Updated on August 16, 2014
D. L. Moody
D. L. Moody | Source

There have been many great revivals in the past. We think of the days of Finney and Moody – perhaps the Welsh Revival led by Evan Roberts in the early 1900s, and Duncan Campbell’s workings in the Hebrides Islands in 1949.

Brian H. Edwards, in his book, Revival: A People Saturated with God, lists no less than 57 revivals from 1150 to 1975. Revival is not something new. Revival, in its true essence is the normal Christian life being lived out on a day to day basis.

Revival can be worldwide, nationwide, town-wide, church-wide, or can affect only an individual. As individuals we have the choice to choose revival. If we want it, we can have it.


The First Revival

The first revival took place in the Garden of Eden. Adam and Eve were separated from God by their choice to sin. The loving mercy of God sought them and brought new life to the dead. Revival is simply that – new life. Jim Dykes defines revival as, ". . . a renewal of our experience with God that redeems what is past, reclaims us for the present, and rescues our future." Andrew Murray puts it this way - ". . . nothing less than a revolution, casting out the spirit of worldliness, making God's love triumph in the heart." R. A. Torrey says this of revival - ". . . a time when God visits His people, and, by the power of His Spirit imparts new life to them, and through them imparts life to sinners dead in trespasses and sins. New life from God - that is revival."

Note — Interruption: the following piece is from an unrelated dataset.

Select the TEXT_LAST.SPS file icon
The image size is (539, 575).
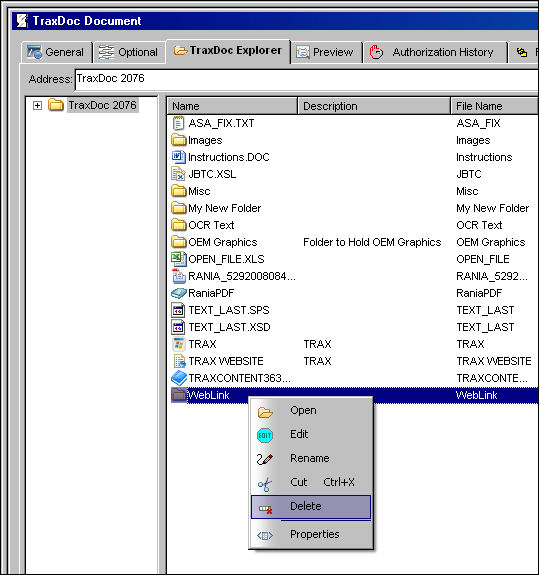(178, 310)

Peter Waldo and his rag tag band known as the Waldensians led Italy and parts of Europe to revival during the darkest period of history in the 1100’s.

Martin Luther stepped forward to usher in the Reformation. Through the centuries God used men like George Whitfield, and John Wesley. The great Baptist preacher, Charles Spurgeon lit the fires of revival in England in the 1860’s. Contagious movements of God were also taking place in Wales, Scotland, and Ireland during this time. God was using men in America like D. L. Moody and Charles Finney to call America back to Himself in the mid 1800’s.

America - Birthed in Revival

America herself was founded on the premise of revival. During the mid- 1700’s great revival broke out in the colonies. At the forefront of the movement was a man by the name of Jonathan Edwards. It was on July 8, 1741 that Edwards preached his famous sermon, Sinners in the Hands of an Angry God. Not far behind was David Brainerd bringing a sweeping revival to the Susquehannah Indians. Just a few decades later, still living in the light of revival, America was born.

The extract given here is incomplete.